Neil A Armstrong, first man on the moon, died on Saturday. He was 82. He died of a coronary complication, his family said.


A 38-year-old man of few words created history on July 20, 1969 with just the right words: “That’s one small step for man, one giant leap for mankind.”


Armstrong was joined 19 minute later on the moon by co-pilot Colonel Edwin E “Buzz” Aldrin, while Lt Col Michael Collins, third member of the Apollo mission, orbited above.


“I know I am joined by millions of others in mourning the passing of a true American hero and the best pilot I ever knew,” Aldrin said in a statement.


“I will miss my friend Neil as I know our fellow citizens and people around the world will miss this foremost aviation and space pioneer,” Collins said in a statement released by Nasa.
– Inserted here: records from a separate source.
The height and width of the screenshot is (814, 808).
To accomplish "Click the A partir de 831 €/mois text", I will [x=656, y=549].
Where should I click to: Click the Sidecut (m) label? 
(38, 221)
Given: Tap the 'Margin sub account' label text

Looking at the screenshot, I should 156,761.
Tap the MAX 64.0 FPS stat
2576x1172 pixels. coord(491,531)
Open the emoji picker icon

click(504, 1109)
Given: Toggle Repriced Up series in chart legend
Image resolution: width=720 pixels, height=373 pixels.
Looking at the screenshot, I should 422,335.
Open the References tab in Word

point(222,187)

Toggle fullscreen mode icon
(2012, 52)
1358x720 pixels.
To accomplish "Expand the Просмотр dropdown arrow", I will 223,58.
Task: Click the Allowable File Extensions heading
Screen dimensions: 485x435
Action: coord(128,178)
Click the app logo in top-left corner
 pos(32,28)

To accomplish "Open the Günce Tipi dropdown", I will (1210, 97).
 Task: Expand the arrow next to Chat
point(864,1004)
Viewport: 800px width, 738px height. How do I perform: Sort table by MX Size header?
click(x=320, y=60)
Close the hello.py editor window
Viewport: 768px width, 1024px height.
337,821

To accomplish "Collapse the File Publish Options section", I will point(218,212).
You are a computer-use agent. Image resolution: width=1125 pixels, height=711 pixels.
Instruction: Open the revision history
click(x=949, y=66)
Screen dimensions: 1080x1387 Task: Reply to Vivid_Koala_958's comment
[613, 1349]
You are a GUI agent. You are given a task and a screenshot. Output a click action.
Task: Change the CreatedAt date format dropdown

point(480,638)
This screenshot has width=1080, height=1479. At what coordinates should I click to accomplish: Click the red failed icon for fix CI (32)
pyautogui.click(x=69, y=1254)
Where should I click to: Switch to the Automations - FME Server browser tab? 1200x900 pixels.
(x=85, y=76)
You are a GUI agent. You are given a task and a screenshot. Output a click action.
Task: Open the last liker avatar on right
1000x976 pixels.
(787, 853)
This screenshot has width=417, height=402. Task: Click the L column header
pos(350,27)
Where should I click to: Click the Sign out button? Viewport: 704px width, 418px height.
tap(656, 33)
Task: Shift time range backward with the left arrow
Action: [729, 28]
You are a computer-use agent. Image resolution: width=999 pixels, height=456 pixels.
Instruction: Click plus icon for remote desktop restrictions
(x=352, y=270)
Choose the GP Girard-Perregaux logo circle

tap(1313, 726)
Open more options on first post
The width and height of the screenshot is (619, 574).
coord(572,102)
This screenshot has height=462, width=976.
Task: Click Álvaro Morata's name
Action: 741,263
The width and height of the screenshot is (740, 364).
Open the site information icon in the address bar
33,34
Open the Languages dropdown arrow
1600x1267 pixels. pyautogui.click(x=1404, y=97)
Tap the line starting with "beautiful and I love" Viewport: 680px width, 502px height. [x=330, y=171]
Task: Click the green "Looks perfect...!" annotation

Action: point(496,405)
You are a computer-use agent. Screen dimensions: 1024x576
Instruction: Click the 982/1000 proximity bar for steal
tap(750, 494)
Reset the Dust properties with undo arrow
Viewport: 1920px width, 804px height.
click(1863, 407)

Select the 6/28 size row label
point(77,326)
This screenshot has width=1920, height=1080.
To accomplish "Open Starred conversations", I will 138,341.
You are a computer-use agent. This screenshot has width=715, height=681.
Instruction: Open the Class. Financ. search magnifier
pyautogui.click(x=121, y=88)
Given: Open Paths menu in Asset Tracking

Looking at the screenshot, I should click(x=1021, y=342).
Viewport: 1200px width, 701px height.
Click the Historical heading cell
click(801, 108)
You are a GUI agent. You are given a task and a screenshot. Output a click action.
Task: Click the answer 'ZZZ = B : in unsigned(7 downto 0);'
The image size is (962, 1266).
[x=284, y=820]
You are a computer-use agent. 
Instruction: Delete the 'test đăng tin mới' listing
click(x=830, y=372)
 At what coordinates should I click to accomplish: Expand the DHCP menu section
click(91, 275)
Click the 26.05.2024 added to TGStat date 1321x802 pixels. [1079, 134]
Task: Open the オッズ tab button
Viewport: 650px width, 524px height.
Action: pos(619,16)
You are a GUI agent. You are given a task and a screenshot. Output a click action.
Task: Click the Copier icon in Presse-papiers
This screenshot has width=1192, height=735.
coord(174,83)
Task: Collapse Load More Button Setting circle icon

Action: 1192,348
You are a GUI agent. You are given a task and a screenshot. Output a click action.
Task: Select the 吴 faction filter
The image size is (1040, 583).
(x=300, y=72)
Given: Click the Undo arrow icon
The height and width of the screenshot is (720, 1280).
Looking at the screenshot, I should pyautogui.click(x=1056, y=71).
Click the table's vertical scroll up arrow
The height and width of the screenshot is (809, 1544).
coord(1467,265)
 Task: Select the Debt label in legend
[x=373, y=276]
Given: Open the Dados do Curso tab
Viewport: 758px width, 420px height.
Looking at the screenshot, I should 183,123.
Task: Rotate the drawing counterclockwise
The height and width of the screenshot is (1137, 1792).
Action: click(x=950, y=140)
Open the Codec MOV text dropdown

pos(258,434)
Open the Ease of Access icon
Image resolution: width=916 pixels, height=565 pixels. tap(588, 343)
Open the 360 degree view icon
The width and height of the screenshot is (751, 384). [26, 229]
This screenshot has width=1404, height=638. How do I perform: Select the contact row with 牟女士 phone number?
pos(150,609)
Aldrin said he was hoping for the three of them to get together for the mission’s 50th anniversary in 2019. “Neil will most certainly be there with us in spirit.” Armstrong was more than just an American hero. He became a household name all over the world, with the story of Apollo 11 told, shown and shared far and wide.


Yuri Gagarin, of now defunct Soviet Union, was the first to go into space, on April 12, 1961. It took the world another 9 years to send a man on the moon.


And from Armstrong’s historic “small step” in 1969, it took 15 years for India to claim its place in space, with Air Force pilot Rakesh Sharma going up in April 3, 1984. Armstrong was the first. Though he fought as a navy pilot in the Korean War in the 1050s, he had become a civilian test pilot by the time he signed up for a Nasa programme for astronauts.